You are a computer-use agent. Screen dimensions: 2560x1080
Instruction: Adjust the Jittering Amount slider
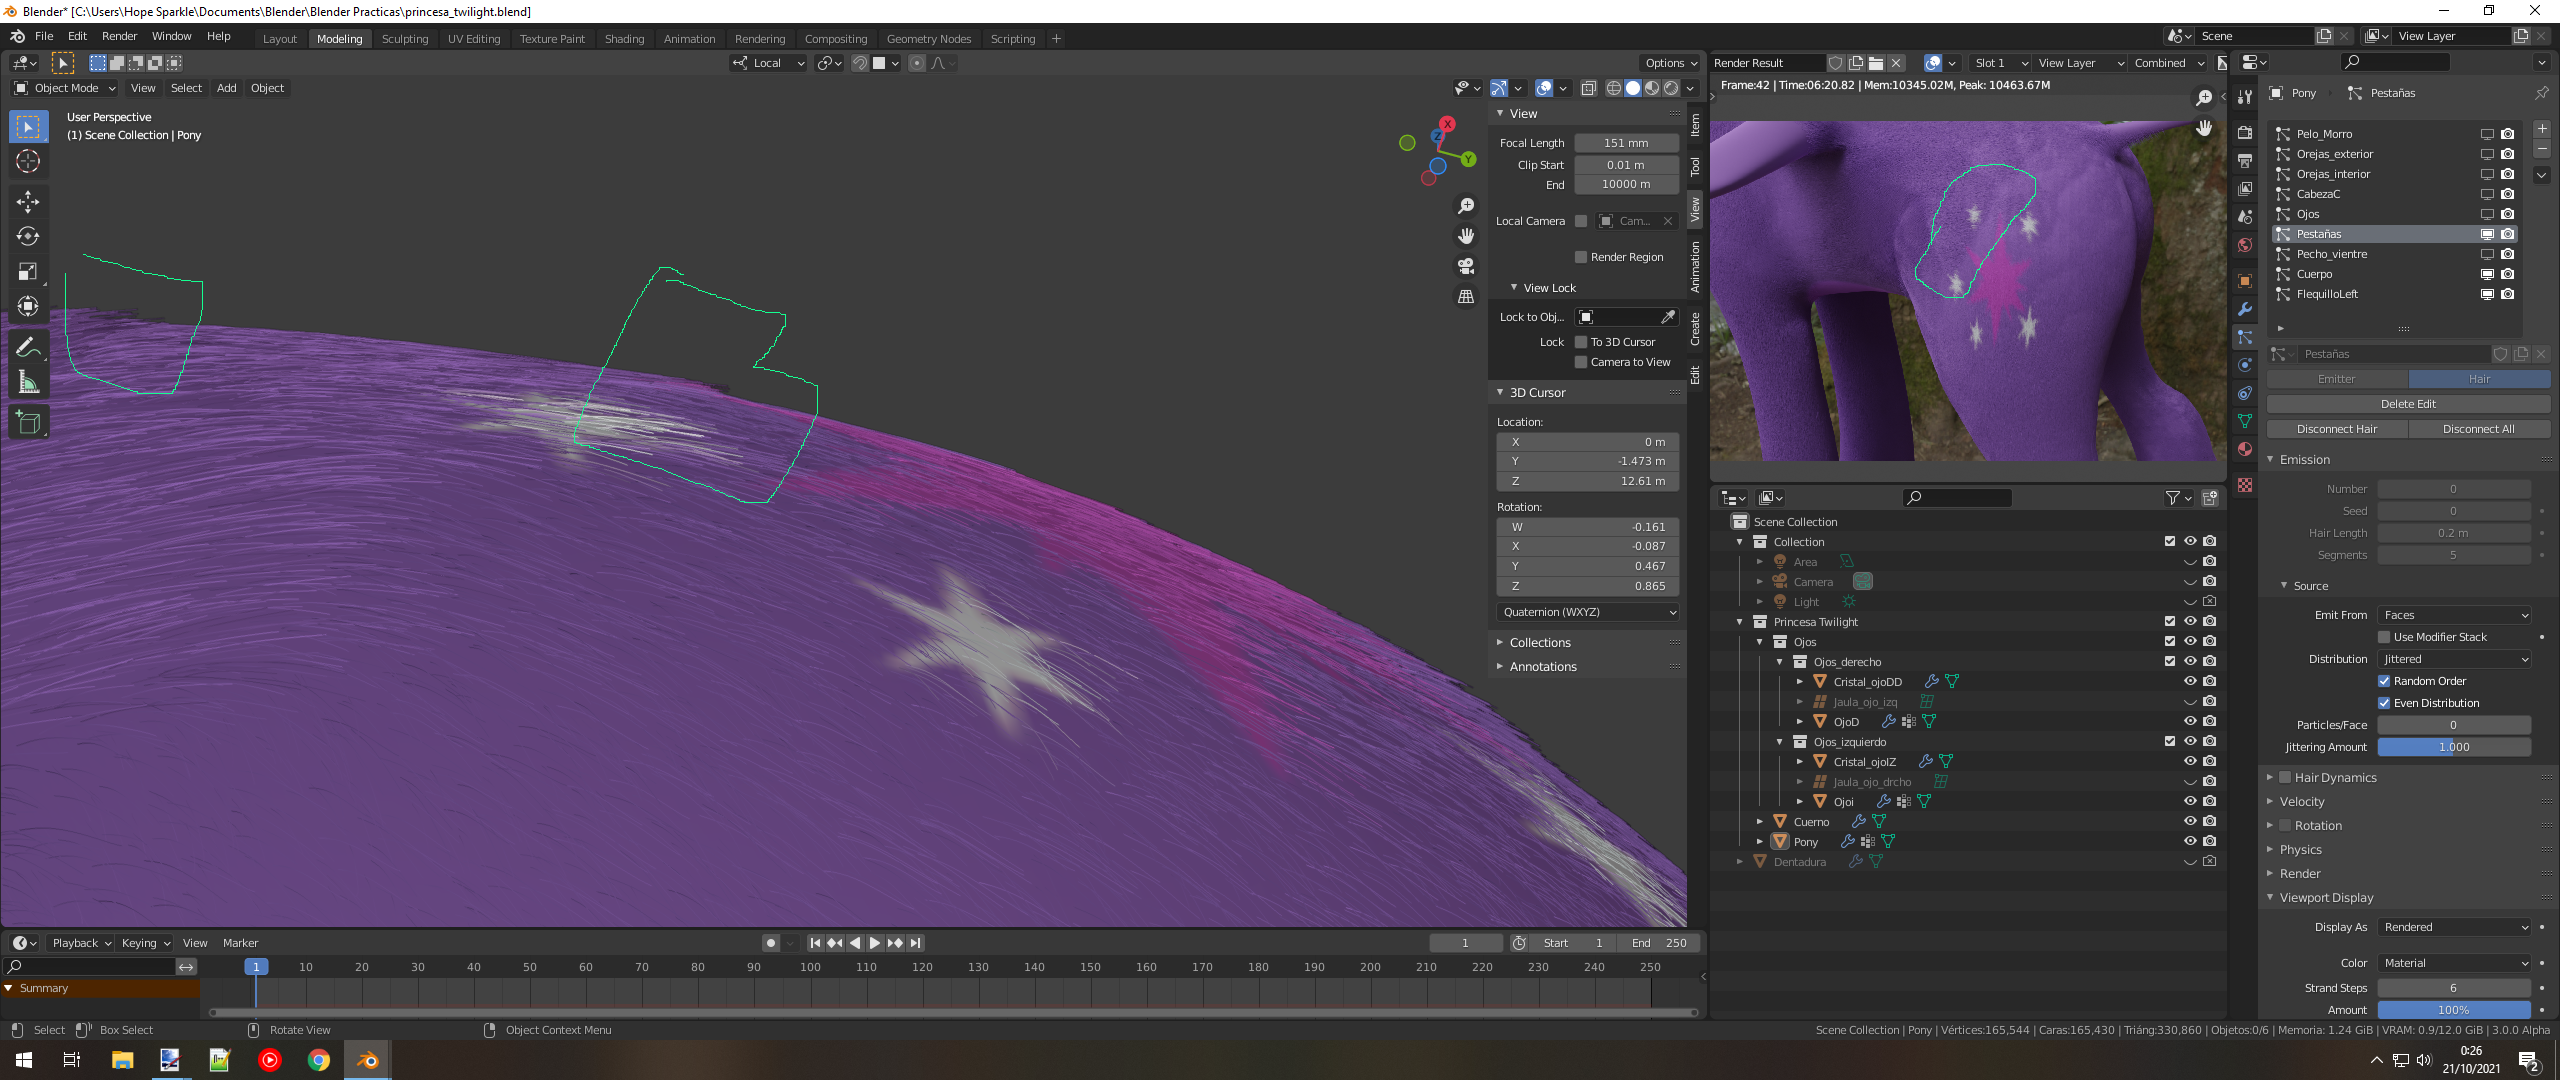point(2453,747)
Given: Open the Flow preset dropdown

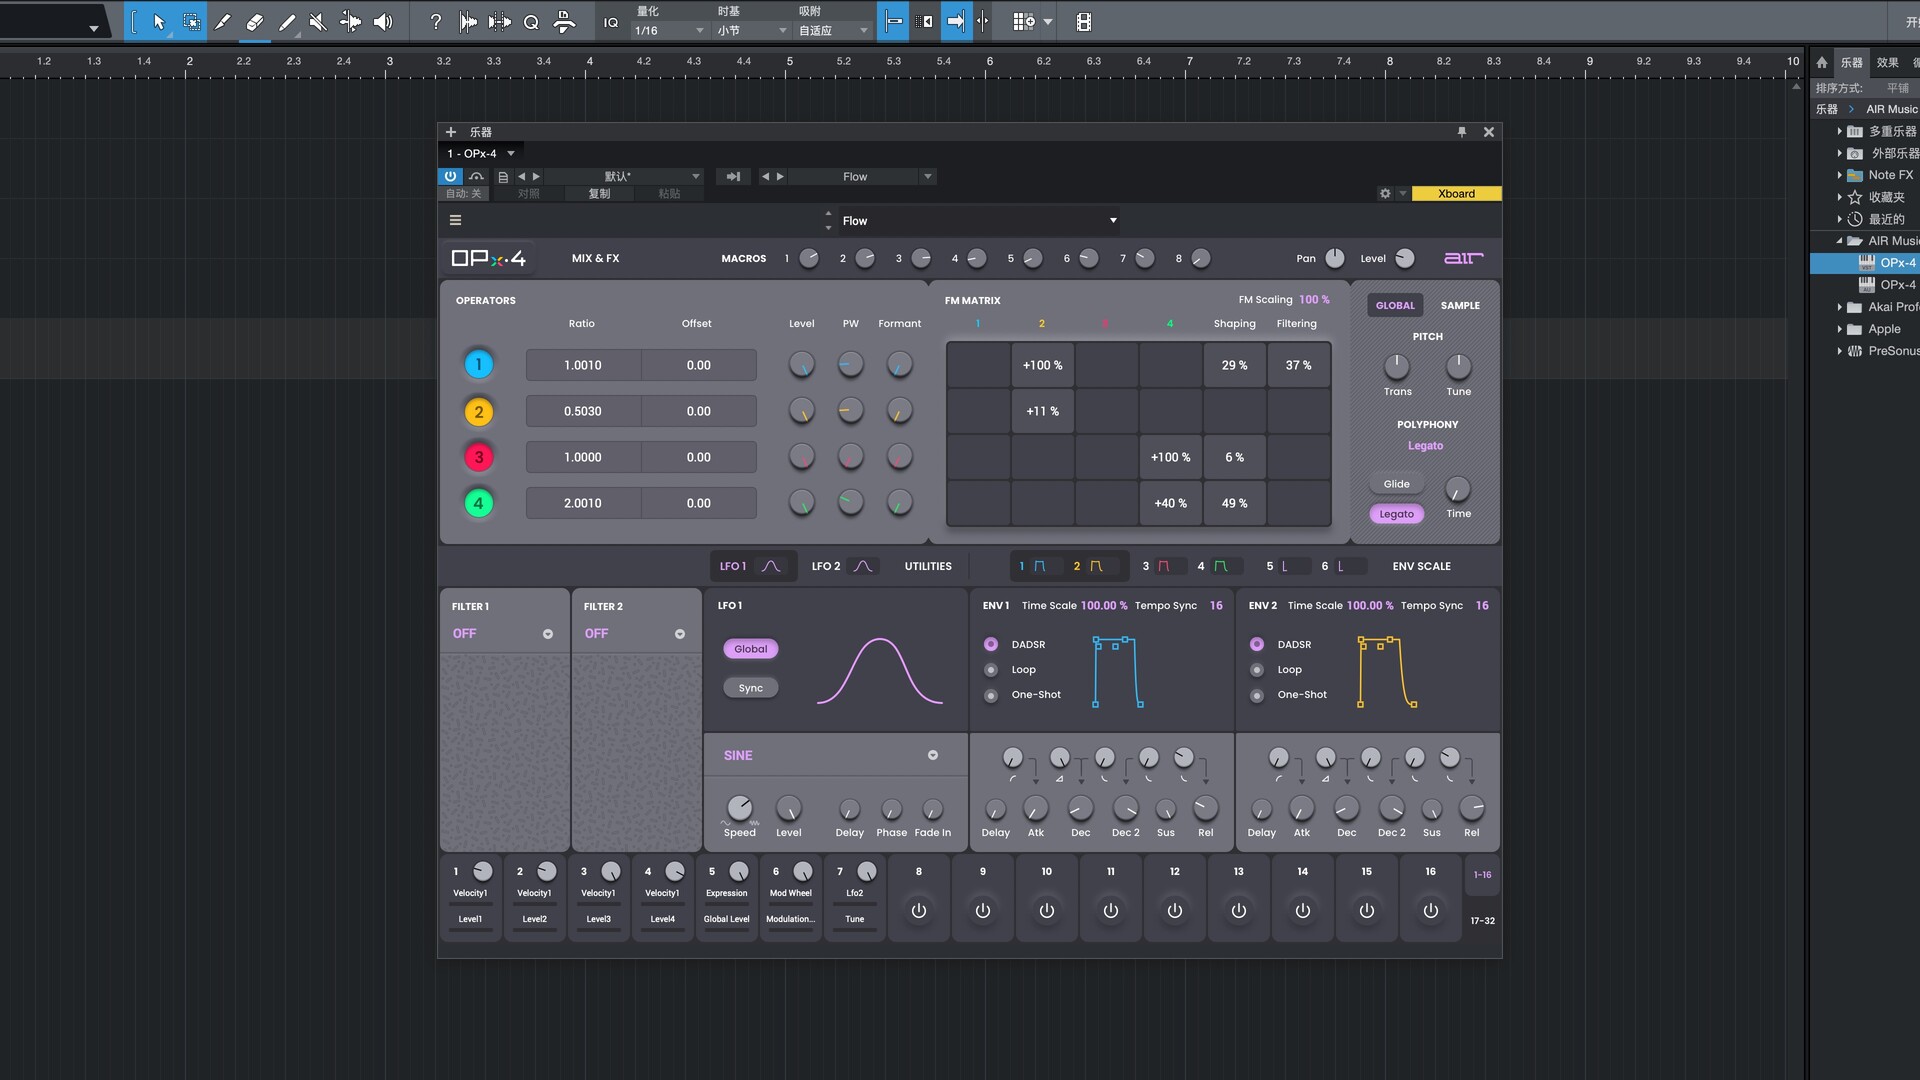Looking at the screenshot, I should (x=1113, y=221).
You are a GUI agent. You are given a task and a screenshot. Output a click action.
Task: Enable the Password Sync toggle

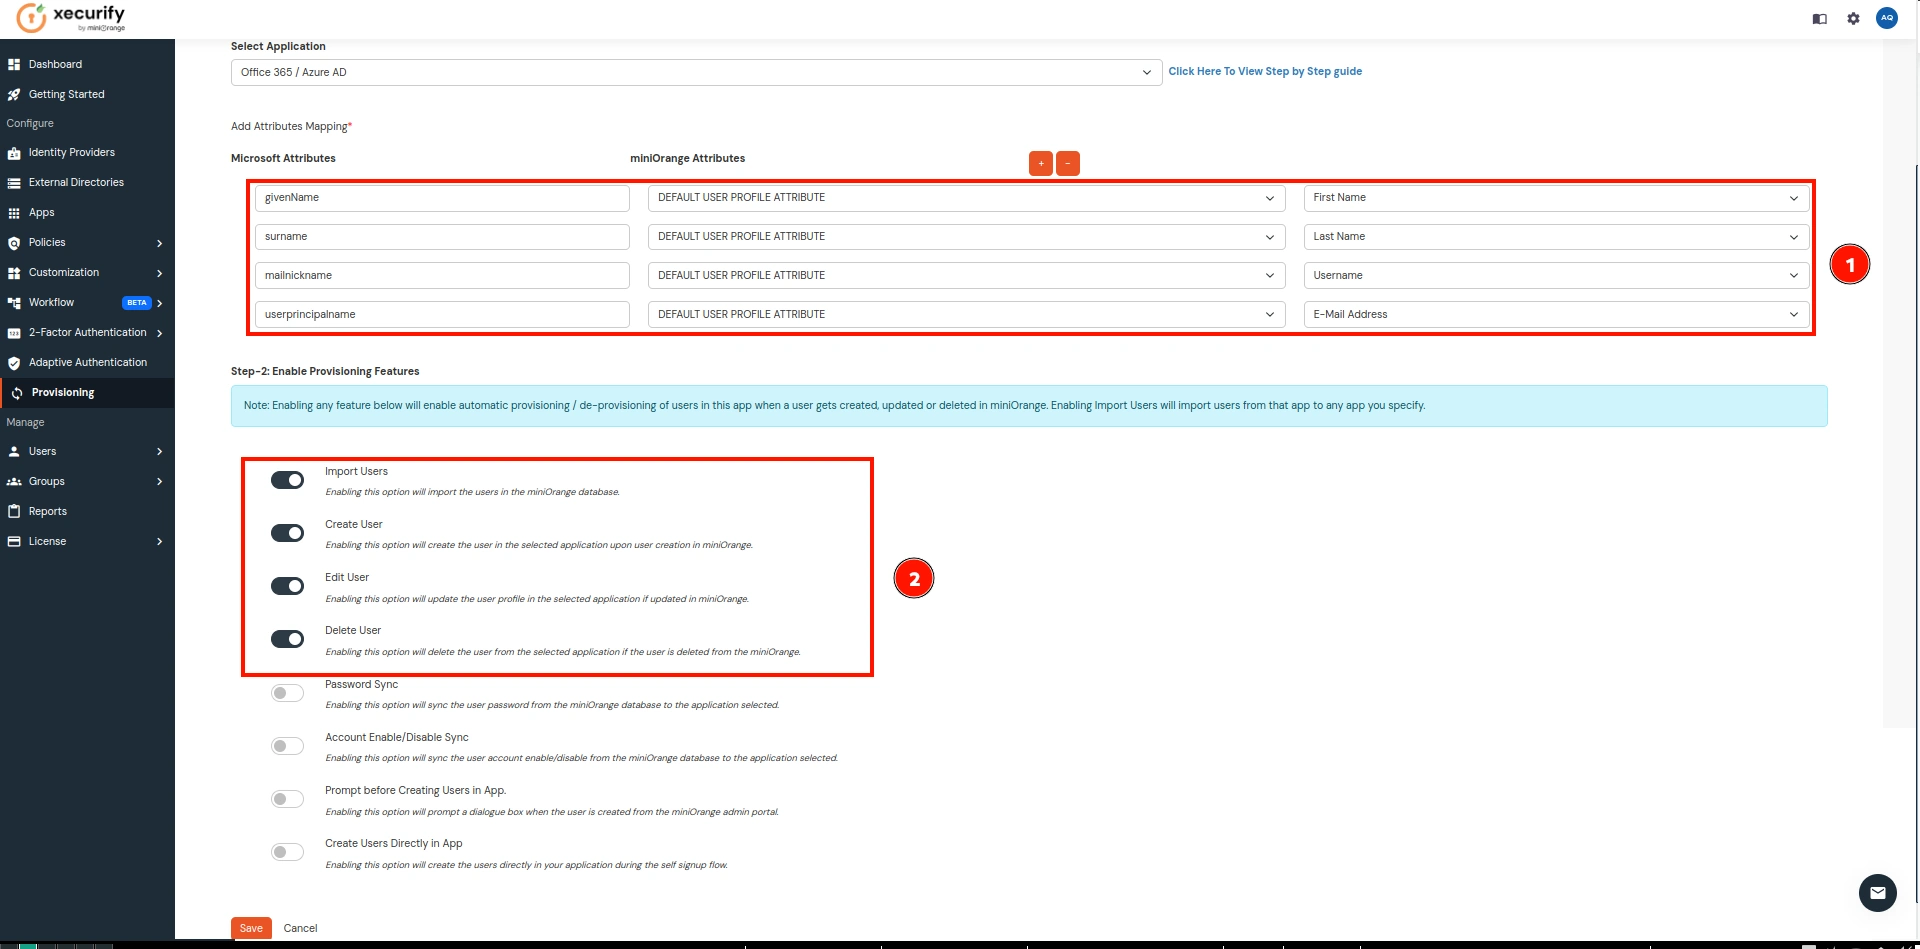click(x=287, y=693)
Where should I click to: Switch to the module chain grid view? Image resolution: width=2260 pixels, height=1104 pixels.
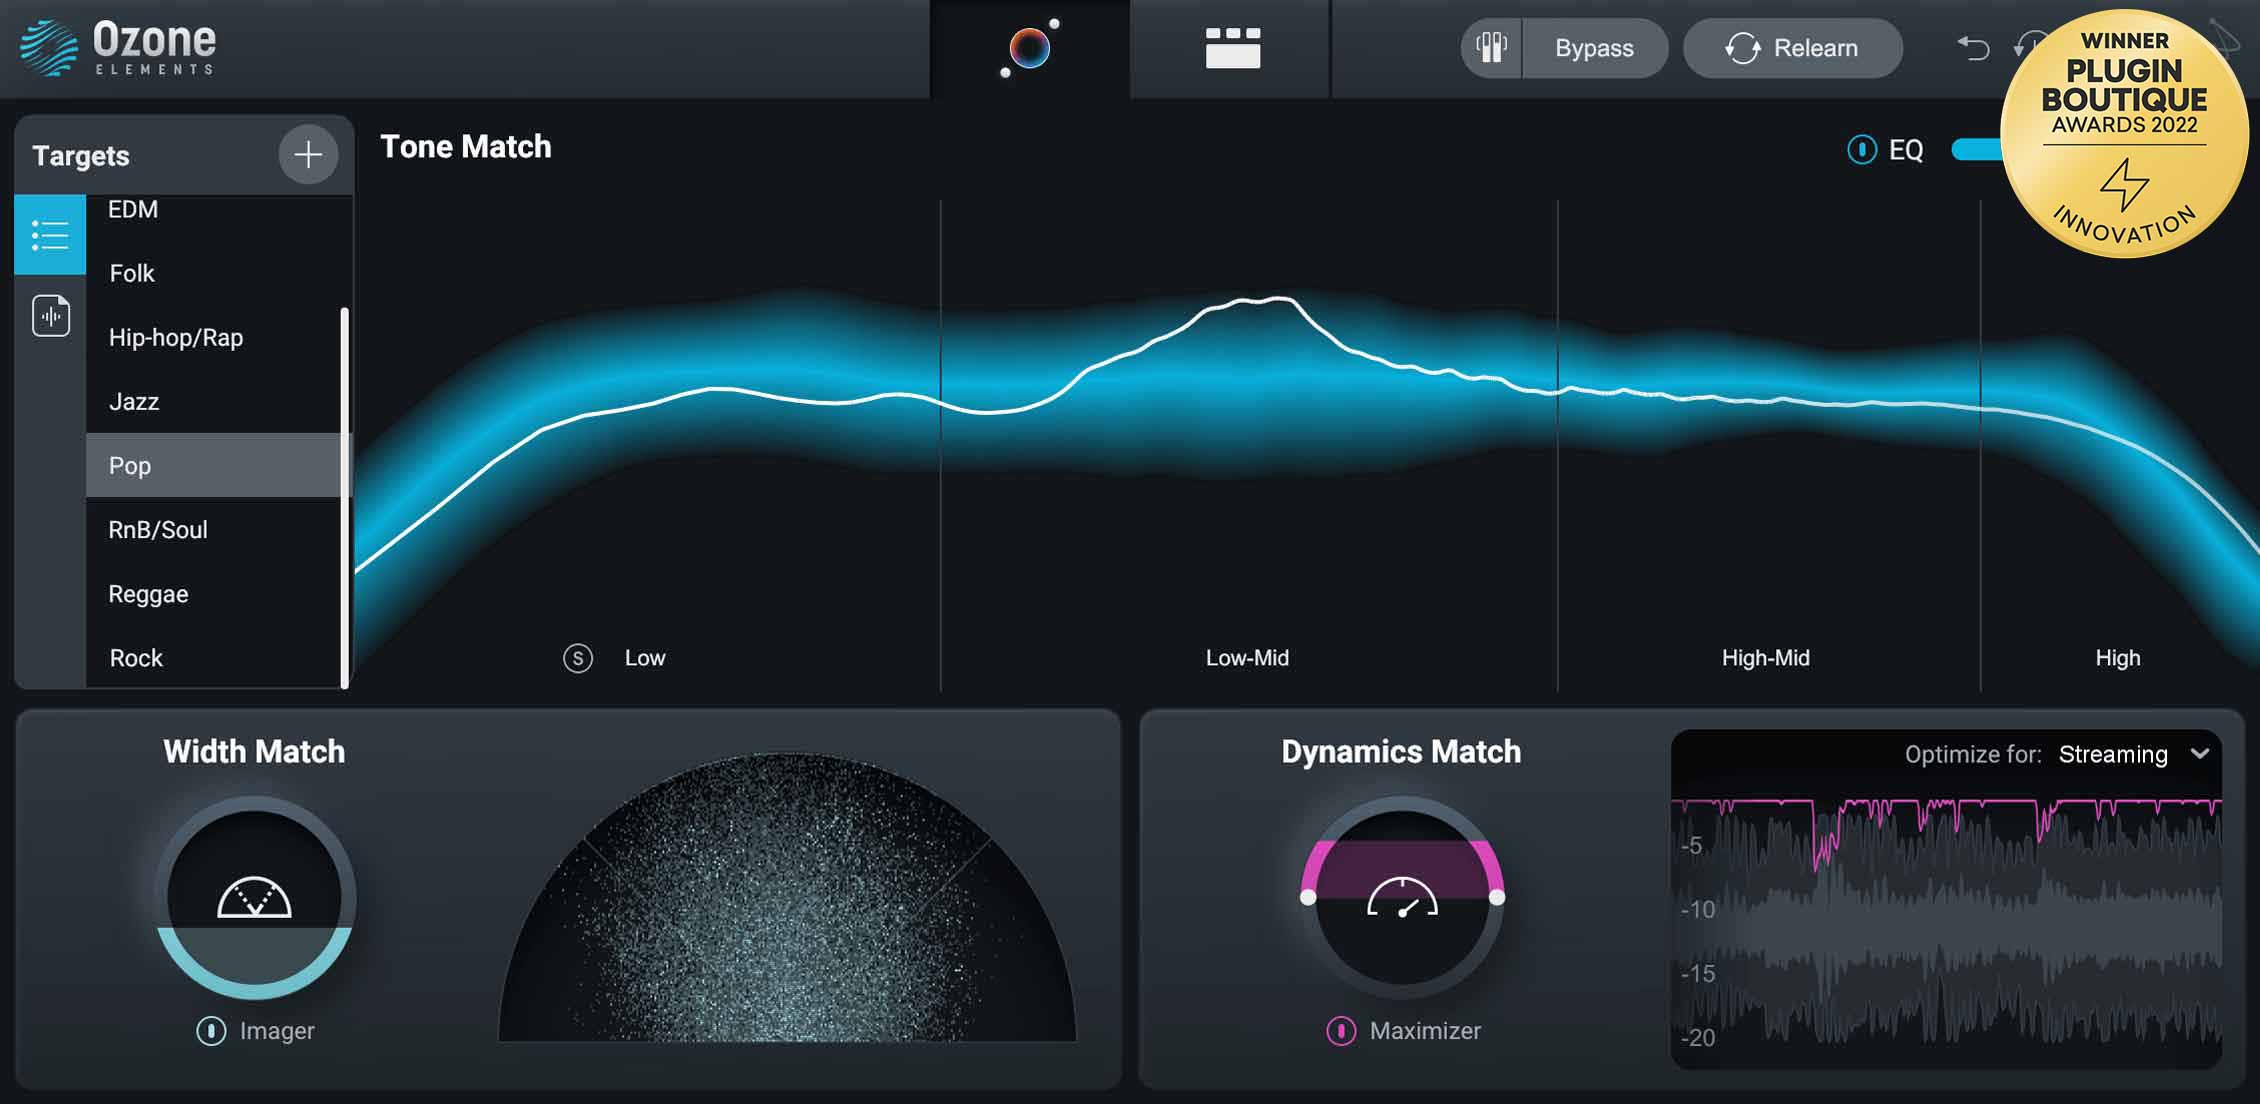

◇ ◇ ◇ ◇

**WORK REQUEST:** Would you return the records exactly, keeping out every picture?

**TASK RESULT:**
You are a computer-use agent. Screen dimensions: 2560x1080
Instruction: Adjust the Jittering Amount slider
point(2453,747)
Given: Open the Flow preset dropdown

Looking at the screenshot, I should (x=1113, y=221).
You are a GUI agent. You are given a task and a screenshot. Output a click action.
Task: Enable the Password Sync toggle

click(x=287, y=693)
Where should I click to: Switch to the module chain grid view? Image resolution: width=2260 pixels, height=1104 pixels.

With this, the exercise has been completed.